Task statement. An exact repetition of the records is required. Leave nothing out.

+===+

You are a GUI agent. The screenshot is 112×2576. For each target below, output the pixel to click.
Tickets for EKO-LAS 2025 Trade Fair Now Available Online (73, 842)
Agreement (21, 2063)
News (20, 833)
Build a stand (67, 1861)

+===+

Answer box.
You are a GUI agent. The screenshot is 112×2576. For each target below, output the pixel to click.
Tickets for EKO-LAS 2025 Trade Fair Now Available Online (73, 842)
Agreement (21, 2063)
News (20, 833)
Build a stand (67, 1861)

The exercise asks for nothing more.